I’ve just recently seen, in person, these dear dear people for the first time in FOR EVER, and I’ve been doing a damnable lot of little-girlish squealing the last few days. The MILF on the left is Nichole, and the handsome fellow in the middle is my brother Gabriel. (Technically, we’re more like shirt-tail cousins, but I’m not going to get into the tortuous morass of Southern relationships right now.) Obviously, I must be the escaped mental patient on the right. We used to call ourselves the Deadbeat Club, after the B-52s song.
I was good, I could talk
A mile a minute,
On this caffeine buzz I was on
We were really hummin’
We would talk every day for hours
We belong to the deadbeat club…
And so on. We shared an apartment long, long ago, and seemed to spend most of our spare time in loitering in cafes, lurching around in clubs, or running all over town on bizarre, hilarious expeditions orchestrated by Nichole’s brother Stephen, the ringleader/criminal mastermind of the household.
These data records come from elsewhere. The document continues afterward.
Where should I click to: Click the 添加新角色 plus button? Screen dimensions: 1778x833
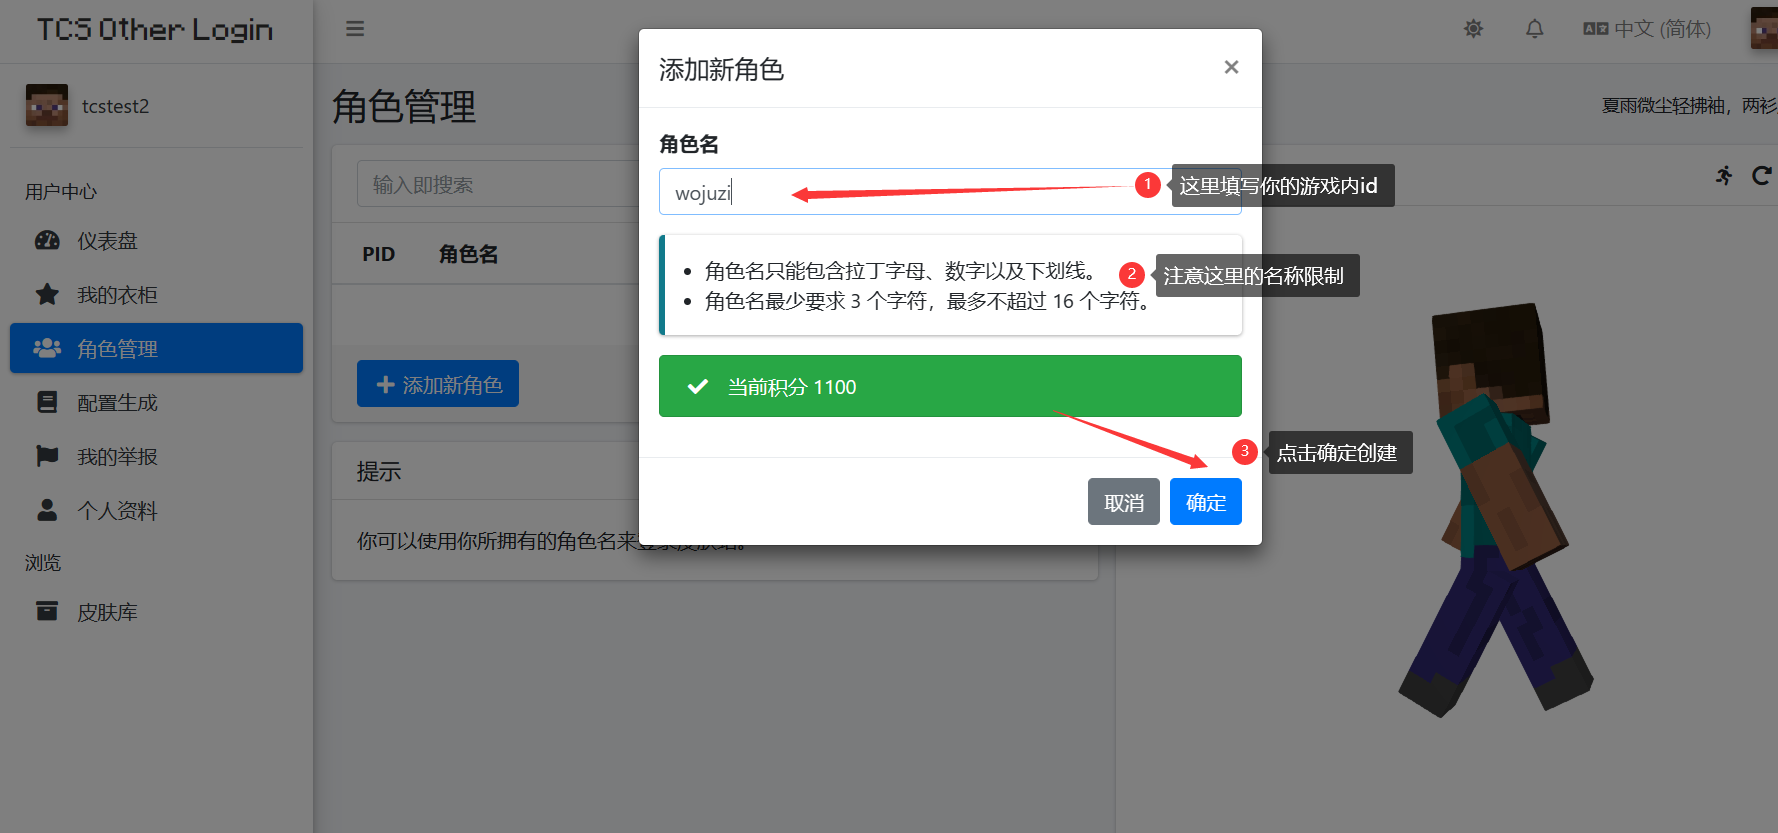(438, 384)
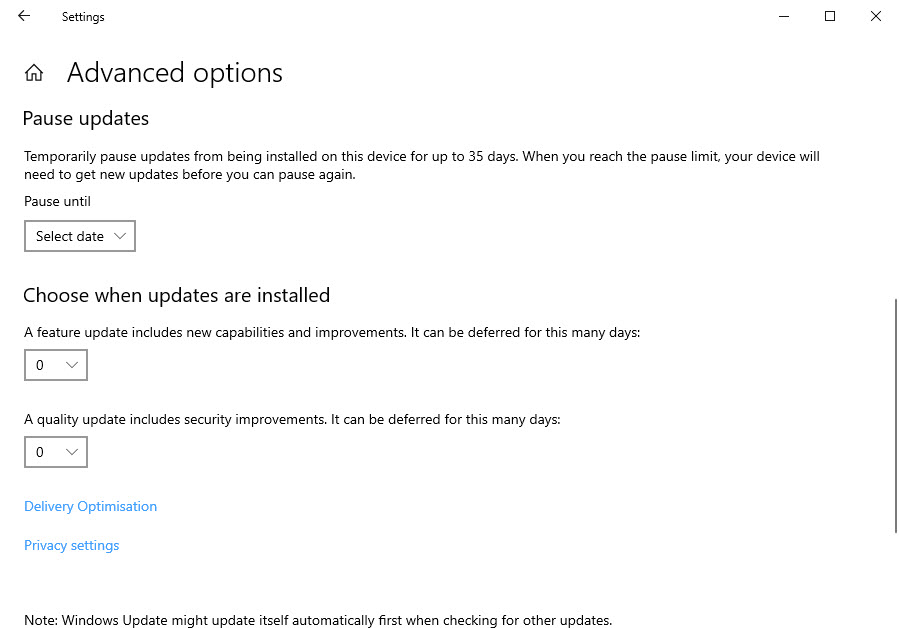
Task: Click the Settings title bar text
Action: click(83, 17)
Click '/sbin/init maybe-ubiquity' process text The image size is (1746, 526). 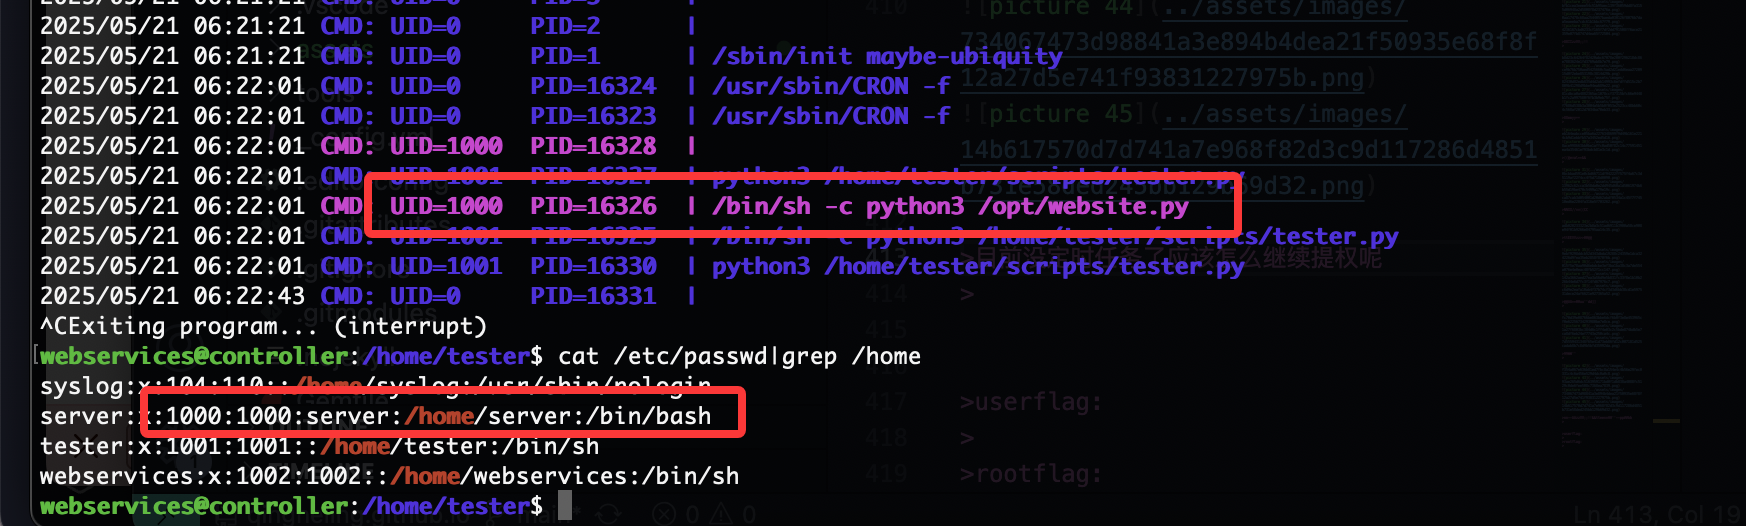(x=887, y=56)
He’s not in the above photo because (a) he took it, and (b) wasn’t really quite in the Deadbeat Club because despite consuming truly heroic amounts of coffee, he never spiked it with liquor first thing in the morning, and generally spent FAR too much of his time sober to qualify for full membership.
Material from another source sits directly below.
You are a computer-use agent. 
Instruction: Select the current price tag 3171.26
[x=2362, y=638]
Be that as it may, the whole gang of four got together today, naturally in a coffee shop, and no doubt annoyed the other patrons with our (loud) incessant laughing, teasing each other mercilessly, and telling each other stories complete with appalling sound effects. We had a wonderful time; when we weren’t reminiscing (meaning: reminding each other of tomfoolery that one or more of us didn’t remember due to being extremely drunk at the time it occurred), we discussed current events and our own present lives, and it almost felt like we were picking up a conversation right where it left off twenty years ago.
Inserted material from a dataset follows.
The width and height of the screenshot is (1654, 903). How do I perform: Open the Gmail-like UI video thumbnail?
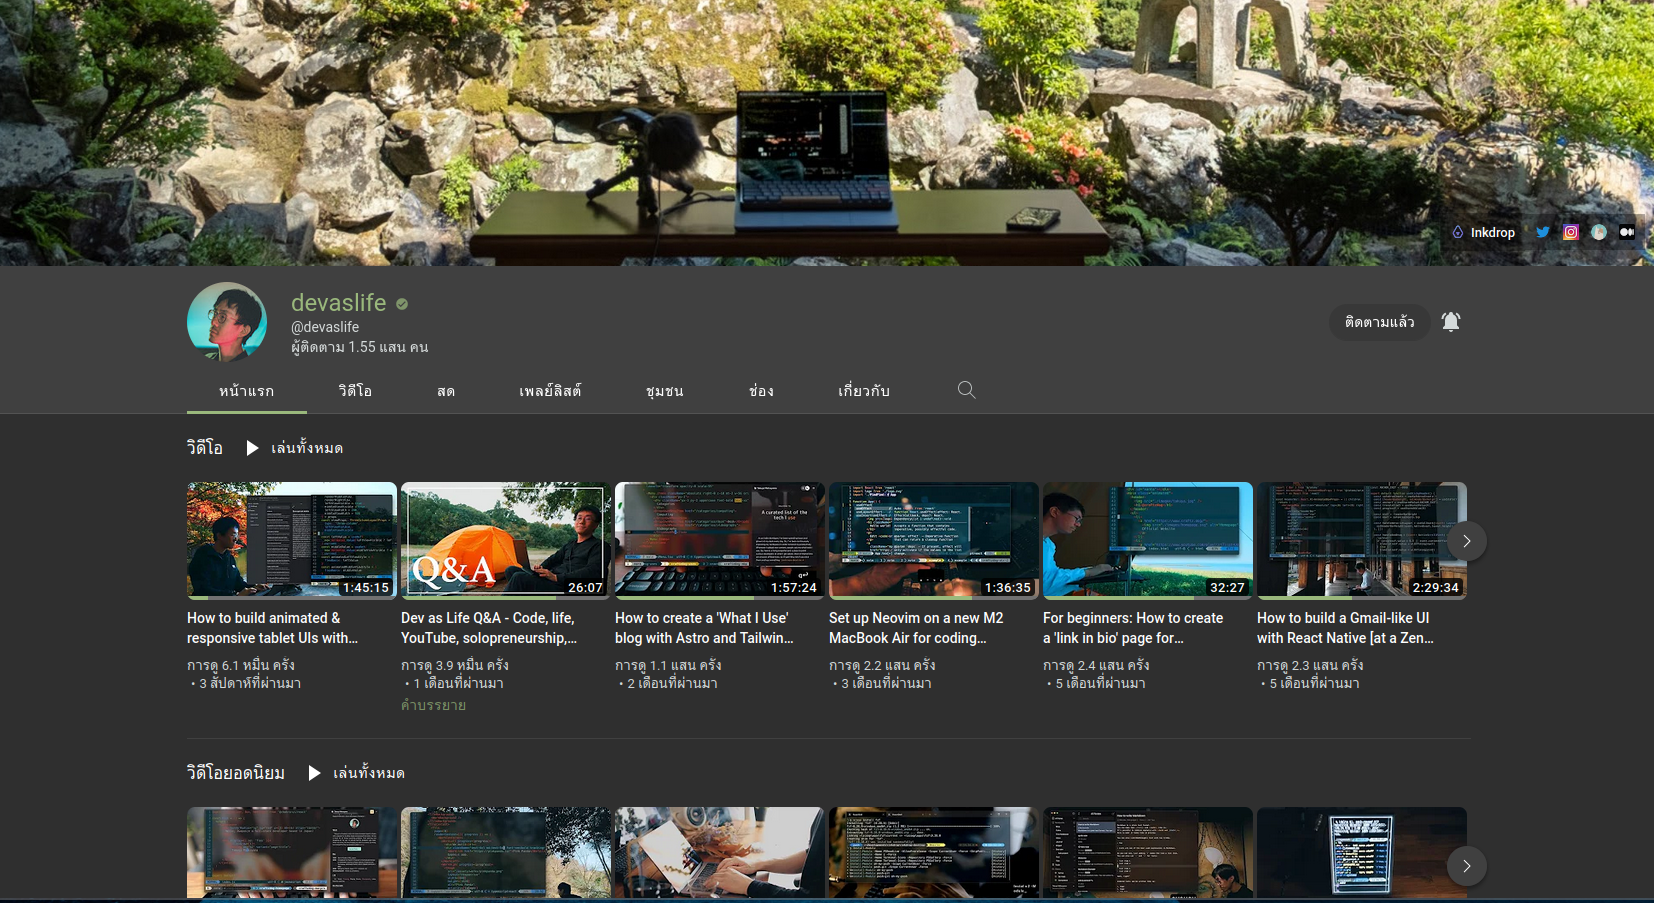click(1350, 540)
I’m failing to come up with a closing paragraph that isn’t sappy, so I’ll leave you with what happens when somebody points a camera at Nichole before she assures herself that her hair and makeup is acceptable:

This post was brought to you by the burn unit at Shands Hospital.

Wow, it sounds like you guys were almost like the crew from Rent, except, you know, way way more drunk.
Looks like you guys really love each other.